De todo corazón te voy a cantar
Cuando por esos mundos vuelva a volar.
¡Quivit, quivit! ¡Tilelelit!
-Después de
comer suelo echar una siestecita -dijo la pata. Conviene
que se acostumbre usted a nuestro modo de vivir. ¡Ahora duermo!
El pajarillo
quedó la mar de confuso, pues había obrado con buena intención. Cuando la
señora se despertó, le ofreció un granito de trigo que había encontrado. Pero
la dama había dormido mal, y, por consiguiente, estaba de mal humor.
-¡Esto
ofrézcaselo a un polluelo! -gruñó. No se quede ahí parado y no me fastidie.
-Está
enojada conmigo -se lamentó el pájaro. ¡Debo haber hecho algún disparate!
-¿Disparate?
-refunfuñó la
portuguesa. Es una palabra de muy mal gusto, y le advierto
que no tolero las groserías.
-Ayer lucía
el sol para mí -dijo el pajarillo, pero hoy hace un día oscuro y gris. ¡Qué
triste estoy!
-Usted no
sabe nada del tiempo -replicó el pato-. El día aún no ha terminado; y no ponga
esa cara de tonto.
-¡Me mira
usted con unos ojos tan airados como los que me acechaban cuando caí al corral!
-Sinvergüenza
-gritó la portuguesa. Compararme con el gato, ese animal de rapiña! Ni una
gota de su mala sangre corre por mis venas. Me hice cargo de usted y pretendo
enseñarle buenos modales.
Y le dio un
picotazo en la cabeza, con tal furia, que lo mató.
-¿Cómo?
-dijo-. ¿Ni un picotazo pudo soportar? Ahora veo que nunca se hubiera adaptado
a nuestro modo de vivir. Me porté con él como una madre, eso sí, pues corazón
no me falta.
El gallo
vecino, metiendo la cabeza en el corral, cantó con su estrépito de locomotora.
-¡Usted
será causa de mi muerte, con su eterno griterío! -dijo la pata. De todo lo
ocurrido tiene la culpa usted. Él ha perdido la cabeza, y ha faltado poco para
que yo pierda también la mía.
-¡No ocupa
mucho espacio el pajarito! -dijo el gallo.
-¡Hable de
él con más respeto! -replicó la portuguesa. Tenía voz, sabía cantar y era muy
ilustrado. Era cariñoso y tierno, y esto conviene tanto a los animales como a
esos que llaman personas humanas.
Todos los
patos se congregaron en torno al pobre pajarillo muerto.

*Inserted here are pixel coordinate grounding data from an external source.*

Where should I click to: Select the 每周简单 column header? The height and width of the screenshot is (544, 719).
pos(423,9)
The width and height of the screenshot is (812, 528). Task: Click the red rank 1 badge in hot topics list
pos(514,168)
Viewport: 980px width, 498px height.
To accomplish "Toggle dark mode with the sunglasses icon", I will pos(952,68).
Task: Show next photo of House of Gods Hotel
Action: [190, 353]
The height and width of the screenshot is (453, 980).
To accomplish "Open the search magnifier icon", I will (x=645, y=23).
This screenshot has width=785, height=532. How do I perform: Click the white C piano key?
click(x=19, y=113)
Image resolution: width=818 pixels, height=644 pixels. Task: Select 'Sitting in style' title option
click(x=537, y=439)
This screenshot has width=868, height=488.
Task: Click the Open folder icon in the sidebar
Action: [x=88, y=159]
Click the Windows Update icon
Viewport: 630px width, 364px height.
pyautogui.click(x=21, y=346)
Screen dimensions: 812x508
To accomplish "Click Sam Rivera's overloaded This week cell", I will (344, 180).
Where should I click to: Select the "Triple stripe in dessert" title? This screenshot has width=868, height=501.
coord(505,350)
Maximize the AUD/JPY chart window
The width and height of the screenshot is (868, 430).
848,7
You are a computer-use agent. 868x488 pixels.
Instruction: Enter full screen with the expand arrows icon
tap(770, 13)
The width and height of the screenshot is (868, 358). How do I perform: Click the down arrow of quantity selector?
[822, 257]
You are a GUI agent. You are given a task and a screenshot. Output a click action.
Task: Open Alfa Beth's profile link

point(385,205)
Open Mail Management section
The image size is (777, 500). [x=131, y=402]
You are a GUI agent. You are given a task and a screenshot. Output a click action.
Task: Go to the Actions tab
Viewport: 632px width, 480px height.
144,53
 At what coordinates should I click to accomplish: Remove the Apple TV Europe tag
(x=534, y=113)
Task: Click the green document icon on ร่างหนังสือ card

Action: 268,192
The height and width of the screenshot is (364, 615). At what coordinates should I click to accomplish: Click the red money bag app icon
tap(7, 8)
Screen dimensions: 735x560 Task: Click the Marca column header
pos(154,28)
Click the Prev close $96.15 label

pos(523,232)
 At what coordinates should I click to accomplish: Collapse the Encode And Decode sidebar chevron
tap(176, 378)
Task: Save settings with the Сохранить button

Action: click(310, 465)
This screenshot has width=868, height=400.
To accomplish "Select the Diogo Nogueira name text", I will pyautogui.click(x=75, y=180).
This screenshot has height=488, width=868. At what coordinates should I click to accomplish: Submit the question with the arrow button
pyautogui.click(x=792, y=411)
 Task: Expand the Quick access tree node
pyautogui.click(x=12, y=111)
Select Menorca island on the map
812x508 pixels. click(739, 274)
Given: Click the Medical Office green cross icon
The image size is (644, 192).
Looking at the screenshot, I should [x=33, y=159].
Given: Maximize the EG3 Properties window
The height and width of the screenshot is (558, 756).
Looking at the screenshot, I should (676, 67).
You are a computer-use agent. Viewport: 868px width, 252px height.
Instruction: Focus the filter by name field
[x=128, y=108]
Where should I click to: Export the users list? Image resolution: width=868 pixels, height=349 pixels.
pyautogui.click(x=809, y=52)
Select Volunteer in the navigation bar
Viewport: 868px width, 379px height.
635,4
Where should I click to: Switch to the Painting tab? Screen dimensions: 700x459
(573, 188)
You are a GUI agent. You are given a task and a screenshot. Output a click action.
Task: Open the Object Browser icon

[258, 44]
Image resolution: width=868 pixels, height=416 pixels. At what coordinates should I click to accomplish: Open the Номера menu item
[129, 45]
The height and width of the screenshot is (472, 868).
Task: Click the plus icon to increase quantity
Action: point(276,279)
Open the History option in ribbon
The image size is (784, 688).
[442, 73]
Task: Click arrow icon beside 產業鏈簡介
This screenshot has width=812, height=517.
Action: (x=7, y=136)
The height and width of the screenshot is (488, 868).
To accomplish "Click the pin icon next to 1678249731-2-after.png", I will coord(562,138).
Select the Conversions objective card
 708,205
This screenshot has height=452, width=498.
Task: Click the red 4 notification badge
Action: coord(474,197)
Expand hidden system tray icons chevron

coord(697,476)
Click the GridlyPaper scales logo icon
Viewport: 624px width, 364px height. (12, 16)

Los patos tienen
pasiones violentas; o los domina la envidia o son un dechado de piedad, y como
en aquella ocasión no existía ningún motivo de envidia, se sintieron
compasivos; y lo mismo les sucedió a las dos gallinas chinas.
-¡Jamás
tendremos un pájaro cantor como éste! ¡Era casi chino! -y se echaron a llorar
de tal forma que no parecía sino que cloqueaban, y las demás gallinas
cloquearon también, mientras a los patos se les enrojecían los ojos.
-Lo que es
corazón, tenemos -decían; nadie puede negárnoslo.
-¡Corazón!
-replicó la portuguesa; sí, en efecto, casi tanto como en Portugal.
-Bueno, hay
que pensar en meterse algo en el buche -observó el pato marido, esto es lo que
importa. Aunque se rompa un juguete, quedan muchos.